The obligatory role of pituitary luteinizing hormone (LH) and
follicle-stimulating hormone (FSH) in the control of testicular function
is well established. However there is increasing experimental evidence,
largely in the rat, that quantitatively normal spermatogenesis not only
requires an adequate local supply of testosterone but also the complex
interactions between the various cellular components within the
seminiferous tubules and interstitial compartments of the testis. The
critical role of paracrine mechanisms in the testis may be reflected by
the defective spermatogenesis in idiopathic male infertility where
systemic levels of LH, FSH and testosterone are normal or elevated.
Thus to further our understanding of the hormonal control of
spermatogenesis and to define possible aetiological mechanisms in the
infertile man, the study of paracrine mechanisms in the human testis is
of paramount importance.
The approach to study paracrine mechanisms in the human testis was
to establish in vitro techniques whereby individual components of the
testis were isolated and specific functional markers defined so that
their subsequent interaction could be further studied in vitro. At the
same time, the delineation of these 'local' parameters were related to
the overall functional states of the testis as defined by circulating
levels of LH, FSH, testosterone and the histological assessment of
Testes were obtained at orchidectomy for prostatic carcinoma.
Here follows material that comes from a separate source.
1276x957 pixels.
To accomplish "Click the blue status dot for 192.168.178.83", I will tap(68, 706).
Methods were established to examine the effect of intratesticular levels
of testosterone and systemic levels of LH, FSH and testosterone on
quantitative measures of spermatogenesis. For this purpose a simple
technique which involved enumeration of spermatid nuclei in fixed
testicular homogenates to determine daily sperm production was adopted.
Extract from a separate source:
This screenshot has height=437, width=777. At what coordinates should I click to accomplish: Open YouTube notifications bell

Daily sperm production in this group of ageing testes was generally
lower than has been observed previously for younger men. Although
intratesticular levels of testosterone varied widely there was no
indication of an intratesticular deficiency of testosterone as a
critical factor in subnormal spermatogenesis in the ageing testis.
Inhibin, a peptide marker of Sertoli cell function was measured in
human testicular extracts by bio- and radioimmunoassay. The
relationship observed between FSH and both inhibin bioactivity and
immunoactivity imply that the role of inhibin in the testis may be
somewhat different to the classical concept of FSH feedback.
A technique for the routine isolation of human Leydig cells was
established. Human Leydig cells purified by Percoll density
centrifugation were highly responsive to hCG, although sensitivity and
receptor number were significantly lower compared to the rat. This
system was used to test for the effects of putative paracrine factors on
human Leydig cell function.
In conclusion, a number of in vitro techniques have been
established and validated which provide a basis for future investigation
of seminiferous tubule and Leydig cell function in the human testis.